A pesar de que se prevé que la inflación en Japón se desacelere temporalmente por debajo del 2% en el corto plazo, el BOJ advirtió que el conflicto en Medio Oriente podría ejercer presión al alza sobre los precios, especialmente tras el reciente aumento en los precios del petróleo. Japón depende en gran medida de las importaciones de energía de esta región, lo que lo hace vulnerable a las fluctuaciones de precios.

En un contexto donde la inflación en Japón se sitúa actualmente en 1.5%, los analistas están atentos a las negociaciones salariales de primavera, conocidas como 'shunto'. Estas negociaciones son cruciales para determinar si se producirá un aumento de tasas en los próximos meses, ya que podrían influir en el poder adquisitivo de los trabajadores y, por ende, en la inflación.

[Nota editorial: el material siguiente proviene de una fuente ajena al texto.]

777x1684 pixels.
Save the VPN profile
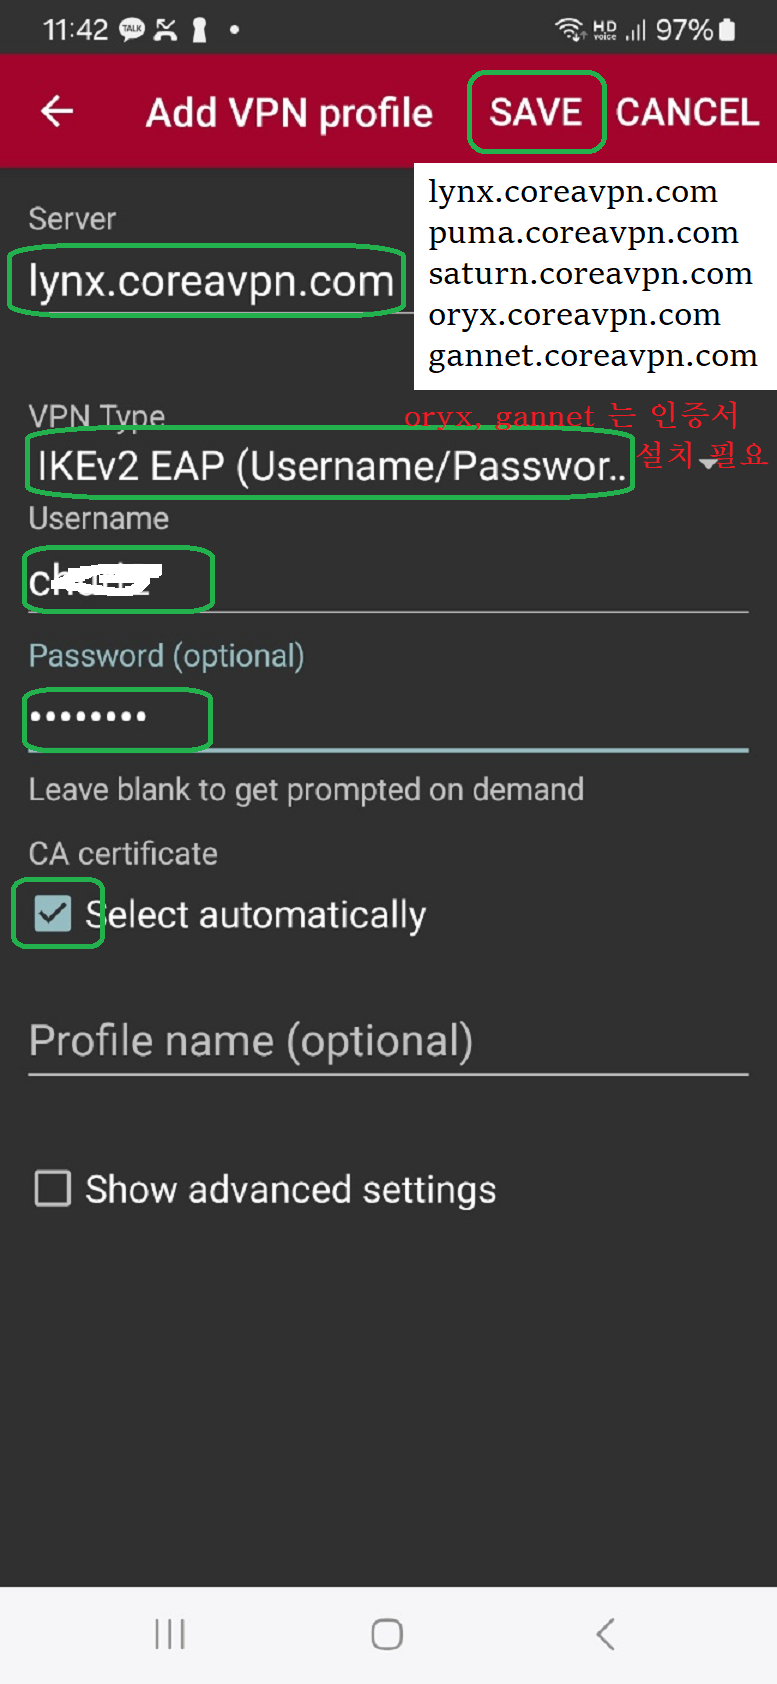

La situación se complica aún más por la oposición del Primer Ministro Sanae Takaichi a un posible aumento de tasas, lo que podría generar tensiones entre el gobierno y el banco central. La combinación de estos factores hace que el panorama económico en Japón sea incierto, y los inversores deben estar atentos a cómo se desarrollan los acontecimientos en la región y sus posibles repercusiones en los mercados globales.